### [Yang Dikerjakan]
1. Dalam artikel tentang vaksinasi PMK di Lumajang, berapa dosis vaksin yang ditarik lagi oleh Pemprov Jawa Timur?
2. Kutip dengan tepat bagian artikel tentang vaksinasi PMK di Lumajang, mulai dari "Sebelumnya, diketahui Kabupaten" sampai "terlalu lama mengendap.".

### [Kutipan Artikel]
Bupati Lumajang Thoriqul Haq saat meninjau pelaksanaan vaksinasi PMK. |
Lumajang – Terkait dengan rendahnya angka vaksinasi PMK di Kabupaten Lumajang, Dinas Pertanian dan Ketahanan Pangan Kabupaten Lumajang menyebutkan, bahwa ada penolakan dari peternak terhadap pelaksanaan penyuntikan vaksin penyakit mulut dan kuku (PMK). Bahkan, Lumajang menjadi daerah dengan tingkat vaksinasi terendah di Jawa Timur.
Hairil Diani Kepala Dinas Pertanian dan Ketahanan Pangan Kabupaten Lumajang mengatakan, penolakan masyarakat dikarenakan adanya efek samping terhadap hewan ternak setelah penyuntikan vaksin.
Efek samping tersebut, adalah hewan ternak yang telah divaksin akan mengalami demam hingga penurunan produksi susu.
"Kendalanya ada penolakan dari peternak karena efek setelah di vaksin terjadi demam dan penurunan produksi susu, hal yang ini menyebabkan daya terima masyarakat terhadap vaksin ini rendah", ungkap Hairil kepada awak media, Rabu (20/7/2022).
Selain itu, menurut Hairil, beberapa peternak yang sapinya belum terpapar PMK cenderung protektif dengan melarang orang lain masuk ke kandang.
"Ada beberapa peternak yang belum terpapar itu protektif artinya mencegah orang masuk ke kandang termasuk petugas kami", tambahnya.
Akibat dari penolakan dari peternak, sebanyak 8.000 dosis vaksin penyakit mulut dan kuku (PMK) ditarik lagi oleh Pemprov Jawa Timur. Penarikan diduga disebabkan lantaran lambatnya realisasi vaksin di Kabupaten Lumajang.
Sebelumnya, diketahui Kabupaten Lumajang menerima 10.000 dosis vaksin PMK pada vaksinasi tahap pertama. Namun, sejak dimulainya vaksinasi pada 27 Juni 2022 hingga sekarang, kurang dari 2.000 sapi yang sudah disuntik.
Capaian tersebut menjadi patokan pemerintah pusat dalam melakukan distribusi vaksin tahap berikutnya. Sehingga pada tahap kedua, Kabupaten Lumajang dipastikan mendapat jatah kurang dari 2.000 dosis. Padahal, jumlah populasi hewan ternak di Lumajang yang belum terpapar PMK ada 301.888 ekor.
Adapun alasan penarikan vaksin karena harus menyelesaikan tahap pertama. Sedangkan vaksin tidak boleh terlalu lama mengendap.

### [Baris Data]

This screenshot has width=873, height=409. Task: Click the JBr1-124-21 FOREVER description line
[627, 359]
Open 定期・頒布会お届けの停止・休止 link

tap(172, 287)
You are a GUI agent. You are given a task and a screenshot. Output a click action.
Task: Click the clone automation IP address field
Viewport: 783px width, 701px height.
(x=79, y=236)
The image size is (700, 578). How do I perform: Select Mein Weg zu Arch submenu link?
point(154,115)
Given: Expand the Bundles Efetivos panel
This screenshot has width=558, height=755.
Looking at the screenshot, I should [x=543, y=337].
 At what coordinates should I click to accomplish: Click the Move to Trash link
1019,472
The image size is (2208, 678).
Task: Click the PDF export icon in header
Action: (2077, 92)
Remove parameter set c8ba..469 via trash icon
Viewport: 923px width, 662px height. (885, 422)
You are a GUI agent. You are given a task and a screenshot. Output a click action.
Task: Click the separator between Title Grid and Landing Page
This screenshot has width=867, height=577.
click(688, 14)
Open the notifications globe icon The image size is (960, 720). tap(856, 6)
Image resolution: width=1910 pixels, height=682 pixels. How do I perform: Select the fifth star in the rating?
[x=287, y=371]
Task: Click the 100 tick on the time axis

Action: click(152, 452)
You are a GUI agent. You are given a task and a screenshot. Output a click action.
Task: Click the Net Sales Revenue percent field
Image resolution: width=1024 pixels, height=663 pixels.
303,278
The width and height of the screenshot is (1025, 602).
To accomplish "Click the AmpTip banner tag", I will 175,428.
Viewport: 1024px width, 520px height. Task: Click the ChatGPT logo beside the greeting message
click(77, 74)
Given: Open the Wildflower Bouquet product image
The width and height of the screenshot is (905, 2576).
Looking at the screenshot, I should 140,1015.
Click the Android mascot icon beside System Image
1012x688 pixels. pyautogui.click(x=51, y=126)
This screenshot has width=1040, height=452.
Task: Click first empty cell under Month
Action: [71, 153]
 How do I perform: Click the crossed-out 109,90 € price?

### [Hasil Tugas]
1. Sebanyak 8.000 dosis.

2.
Sebelumnya, diketahui Kabupaten Lumajang menerima 10.000 dosis vaksin PMK pada vaksinasi tahap pertama. Namun, sejak dimulainya vaksinasi pada 27 Juni 2022 hingga sekarang, kurang dari 2.000 sapi yang sudah disuntik.
Capaian tersebut menjadi patokan pemerintah pusat dalam melakukan distribusi vaksin tahap berikutnya. Sehingga pada tahap kedua, Kabupaten Lumajang dipastikan mendapat jatah kurang dari 2.000 dosis. Padahal, jumlah populasi hewan ternak di Lumajang yang belum terpapar PMK ada 301.888 ekor.
Adapun alasan penarikan vaksin karena harus menyelesaikan tahap pertama. Sedangkan vaksin tidak boleh terlalu lama mengendap.